━━━━━ RECORD EXTRACTS

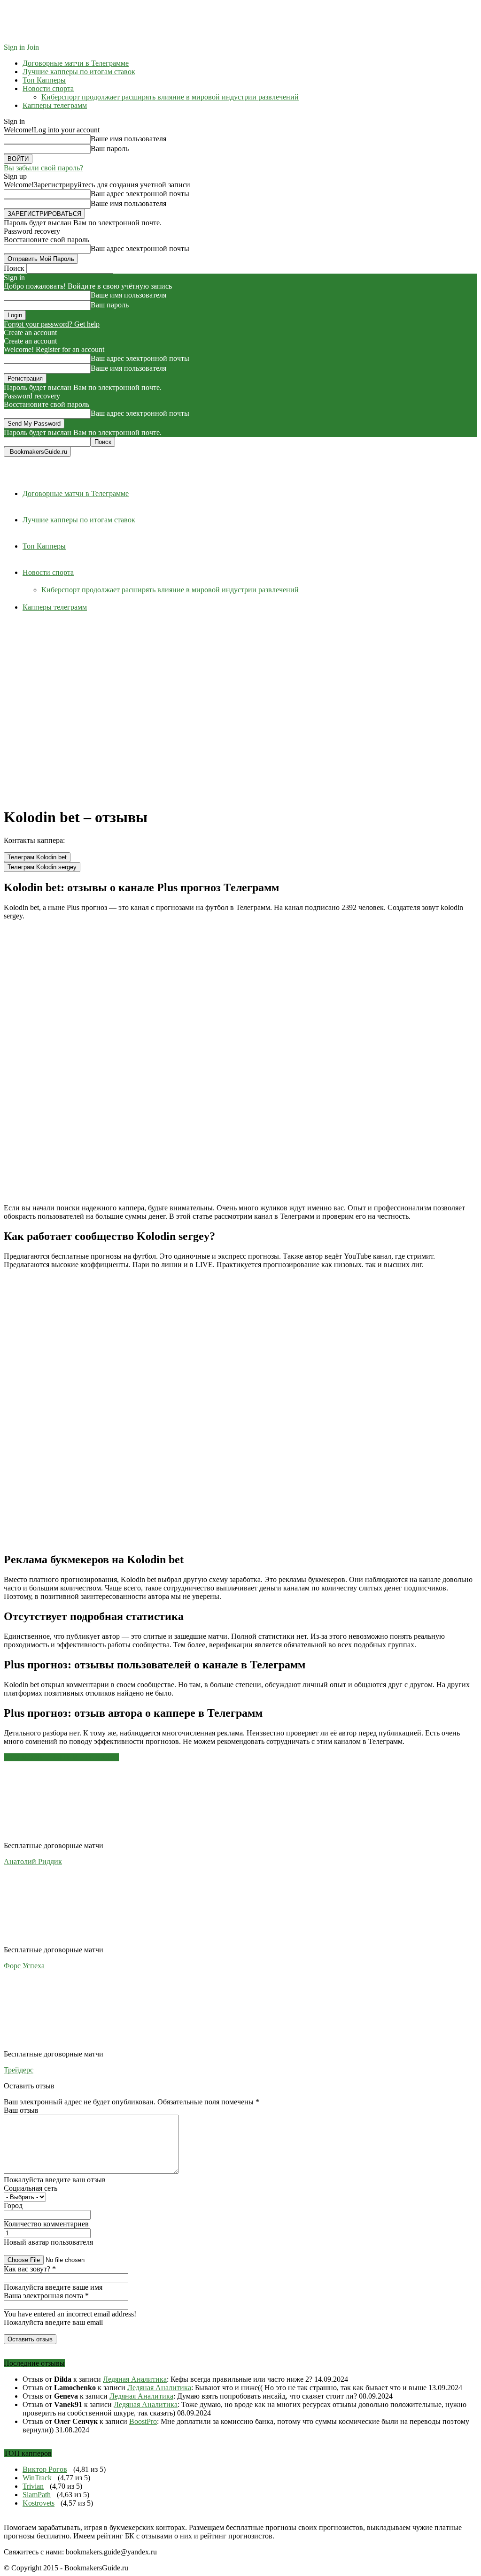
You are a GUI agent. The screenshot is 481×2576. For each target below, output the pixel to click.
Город (13, 2205)
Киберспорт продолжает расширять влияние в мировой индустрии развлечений (170, 97)
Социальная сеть (30, 2188)
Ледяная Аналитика (135, 2379)
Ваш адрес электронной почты (140, 194)
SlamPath (37, 2495)
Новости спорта (48, 88)
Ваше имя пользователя (128, 139)
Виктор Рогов (45, 2469)
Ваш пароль (110, 149)
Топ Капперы (44, 80)
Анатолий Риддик (33, 1861)
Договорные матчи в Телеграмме (76, 63)
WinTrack (37, 2478)
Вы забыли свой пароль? (43, 168)
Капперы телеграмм (55, 105)
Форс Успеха (24, 1966)
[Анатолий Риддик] (55, 1837)
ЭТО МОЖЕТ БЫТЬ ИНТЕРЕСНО (61, 1757)
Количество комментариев (46, 2224)
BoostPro (143, 2421)
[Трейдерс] (55, 2045)
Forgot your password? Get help (52, 324)
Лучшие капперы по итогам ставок (79, 72)
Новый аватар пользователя (48, 2242)
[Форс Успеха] (55, 1941)
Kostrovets (38, 2503)
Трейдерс (18, 2070)
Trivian (33, 2486)
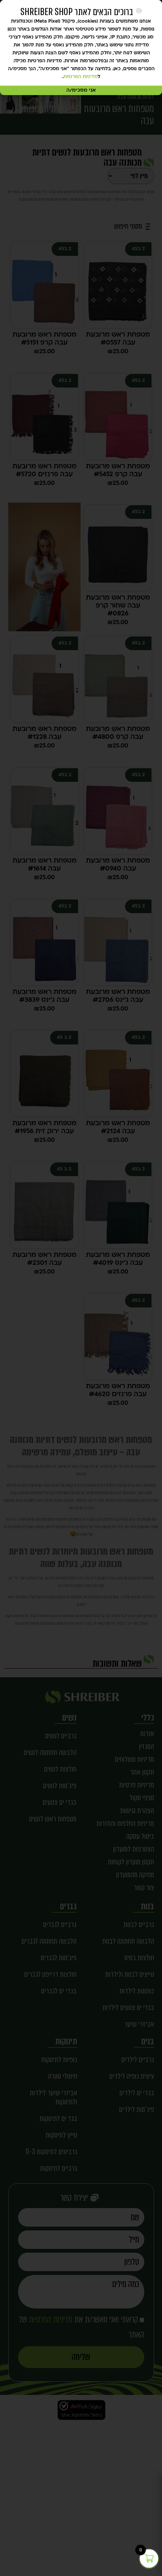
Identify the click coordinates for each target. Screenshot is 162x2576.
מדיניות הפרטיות (80, 77)
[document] (81, 1288)
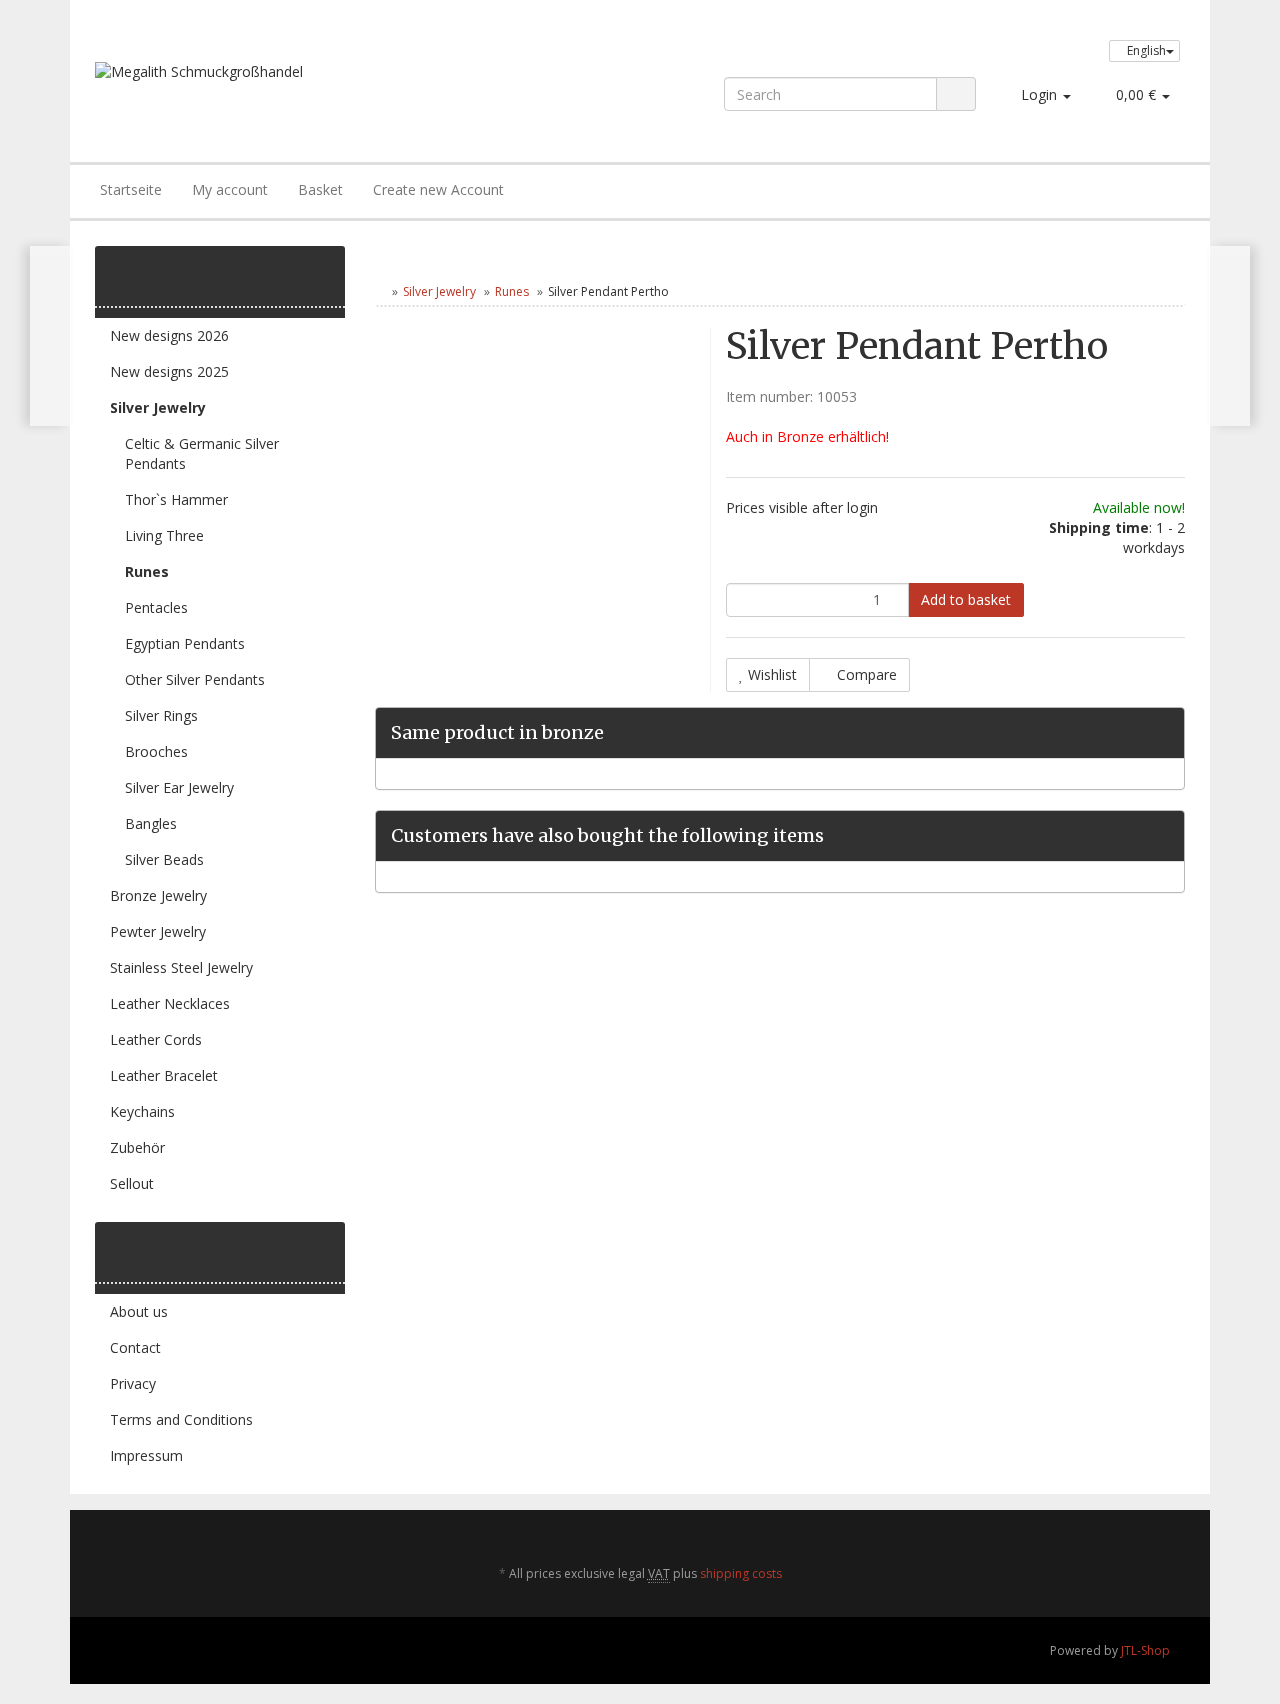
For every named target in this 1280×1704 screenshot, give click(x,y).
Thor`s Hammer (176, 499)
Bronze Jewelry (158, 895)
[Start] (379, 291)
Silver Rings (161, 715)
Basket (320, 189)
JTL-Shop (1145, 1650)
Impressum (146, 1455)
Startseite (131, 189)
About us (139, 1311)
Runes (512, 291)
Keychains (142, 1111)
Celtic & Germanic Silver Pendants (202, 453)
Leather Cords (156, 1039)
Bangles (151, 823)
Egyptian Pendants (185, 643)
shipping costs (741, 1573)
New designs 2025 (169, 371)
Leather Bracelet (164, 1075)
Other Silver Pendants (195, 679)
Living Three (164, 535)
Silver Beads (164, 859)
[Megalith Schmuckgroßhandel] (313, 92)
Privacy (133, 1383)
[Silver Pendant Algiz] (1229, 336)
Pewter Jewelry (158, 931)
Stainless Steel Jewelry (181, 967)
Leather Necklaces (170, 1003)
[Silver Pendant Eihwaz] (50, 336)
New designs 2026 (169, 335)
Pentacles (156, 607)
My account (230, 189)
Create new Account (438, 189)
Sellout (132, 1183)
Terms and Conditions (181, 1419)
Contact (135, 1347)
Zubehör (137, 1147)
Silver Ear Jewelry (179, 787)
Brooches (156, 751)
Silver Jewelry (439, 291)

━━━━━━━━━━

■ **ASSIGNMENT**: Everything in the entries must be written out exactly; the pictures stay out.

■ **ANSWER TO THE EXERCISE**:
You are a GUI agent. The screenshot is 481×2576. For each target below, output the pixel to click.
Город (13, 2205)
Киберспорт продолжает расширять влияние в мировой индустрии развлечений (170, 97)
Социальная сеть (30, 2188)
Ледяная Аналитика (135, 2379)
Ваш адрес электронной почты (140, 194)
SlamPath (37, 2495)
Новости спорта (48, 88)
Ваше имя пользователя (128, 139)
Виктор Рогов (45, 2469)
Ваш пароль (110, 149)
Топ Капперы (44, 80)
Анатолий Риддик (33, 1861)
Договорные матчи в Телеграмме (76, 63)
WinTrack (37, 2478)
Вы забыли свой пароль? (43, 168)
Капперы телеграмм (55, 105)
Форс Успеха (24, 1966)
[Анатолий Риддик] (55, 1837)
ЭТО МОЖЕТ БЫТЬ ИНТЕРЕСНО (61, 1757)
Количество комментариев (46, 2224)
BoostPro (143, 2421)
[Трейдерс] (55, 2045)
Forgot your password? Get help (52, 324)
Лучшие капперы по итогам ставок (79, 72)
Новый аватар пользователя (48, 2242)
[Форс Успеха] (55, 1941)
Kostrovets (38, 2503)
Трейдерс (18, 2070)
Trivian (33, 2486)
Identify the click coordinates for each target. Screenshot is 162x2576.
מדיניות הפרטיות (80, 77)
[document] (81, 1288)
For every named target in this 1280×1704 screenshot, give click(x,y).
Thor`s Hammer (176, 499)
Bronze Jewelry (158, 895)
[Start] (379, 291)
Silver Rings (161, 715)
Basket (320, 189)
JTL-Shop (1145, 1650)
Impressum (146, 1455)
Startseite (131, 189)
About us (139, 1311)
Runes (512, 291)
Keychains (142, 1111)
Celtic & Germanic Silver Pendants (202, 453)
Leather Cords (156, 1039)
Bangles (151, 823)
Egyptian Pendants (185, 643)
shipping costs (741, 1573)
New designs 2025 (169, 371)
Leather Bracelet (164, 1075)
Other Silver Pendants (195, 679)
Living Three (164, 535)
Silver Beads (164, 859)
[Megalith Schmuckgroßhandel] (313, 92)
Privacy (133, 1383)
[Silver Pendant Algiz] (1229, 336)
Pewter Jewelry (158, 931)
Stainless Steel Jewelry (181, 967)
Leather Necklaces (170, 1003)
[Silver Pendant Eihwaz] (50, 336)
New designs 2026 (169, 335)
Pentacles (156, 607)
My account (230, 189)
Create new Account (438, 189)
Sellout (132, 1183)
Terms and Conditions (181, 1419)
Contact (135, 1347)
Zubehör (137, 1147)
Silver Ear Jewelry (179, 787)
Brooches (156, 751)
Silver Jewelry (439, 291)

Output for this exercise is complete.